Constitutional Impact and Legacy

The ruling affirmed state legislatures' authority to adopt novel execution techniques and constrained the reach of the Eighth Amendment to the United States Constitution against categorical bans on specific technologies. The decision influenced subsequent statutory reforms in states such as Pennsylvania, New Jersey, and Ohio and informed debates in the United States Congress about federal standards. Legal scholars at Columbia Law School, University of Chicago Law School, and University of Virginia School of Law examined the case for its methodology in constitutional interpretation, situating it alongside pivotal rulings like Furman v. Georgia and later Gregg v. Georgia. The case also affected public discourse involving reform groups such as the National Prison Association and civil rights organizations like the American Civil Liberties Union.

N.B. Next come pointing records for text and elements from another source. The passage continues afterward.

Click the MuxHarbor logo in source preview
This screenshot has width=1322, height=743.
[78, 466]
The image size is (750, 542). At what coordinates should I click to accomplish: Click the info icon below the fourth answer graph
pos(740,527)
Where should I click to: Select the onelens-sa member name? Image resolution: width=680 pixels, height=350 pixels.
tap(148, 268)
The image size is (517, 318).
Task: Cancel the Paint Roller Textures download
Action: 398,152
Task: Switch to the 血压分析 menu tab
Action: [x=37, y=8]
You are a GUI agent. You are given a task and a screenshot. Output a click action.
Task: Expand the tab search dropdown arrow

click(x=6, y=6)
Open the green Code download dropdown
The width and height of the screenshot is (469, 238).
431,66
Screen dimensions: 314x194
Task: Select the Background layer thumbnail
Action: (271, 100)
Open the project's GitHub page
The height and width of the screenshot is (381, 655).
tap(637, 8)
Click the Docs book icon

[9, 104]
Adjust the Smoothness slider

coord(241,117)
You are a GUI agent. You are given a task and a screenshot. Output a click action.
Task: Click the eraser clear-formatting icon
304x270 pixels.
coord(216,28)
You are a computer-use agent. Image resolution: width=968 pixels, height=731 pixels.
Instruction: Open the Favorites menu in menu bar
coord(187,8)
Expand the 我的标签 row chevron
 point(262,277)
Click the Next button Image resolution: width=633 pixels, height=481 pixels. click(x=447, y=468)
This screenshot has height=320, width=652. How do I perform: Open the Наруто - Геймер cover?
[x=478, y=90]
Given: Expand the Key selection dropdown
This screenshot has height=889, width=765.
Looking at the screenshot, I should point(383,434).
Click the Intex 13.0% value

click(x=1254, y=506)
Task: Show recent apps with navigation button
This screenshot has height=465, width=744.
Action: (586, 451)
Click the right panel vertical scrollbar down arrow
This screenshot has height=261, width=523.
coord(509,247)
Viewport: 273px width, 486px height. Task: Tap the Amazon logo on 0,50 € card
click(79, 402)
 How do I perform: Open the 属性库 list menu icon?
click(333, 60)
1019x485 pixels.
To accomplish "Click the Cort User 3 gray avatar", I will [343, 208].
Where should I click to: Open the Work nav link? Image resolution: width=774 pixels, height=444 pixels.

Subsequent Developments and Criticism

Critics in medicine and jurisprudence argued that the decision underestimated risks of botched executions and ignored evolving scientific knowledge from laboratories at Johns Hopkins University and Massachusetts General Hospital. Later litigation and legislative action revisited methods of execution in light of cases such as Baze v. Rees and advances in lethal injection protocols developed in collaboration with pharmaceutical suppliers and state departments like the Texas Department of Criminal Justice. Historical assessments in monographs published by presses affiliated with Oxford University Press and Cambridge University Press critique the Court’s deferential posture toward legislative experimentation and trace continuing controversies involving professional associations including the American Medical Association and advocacy by organizations such as Amnesty International.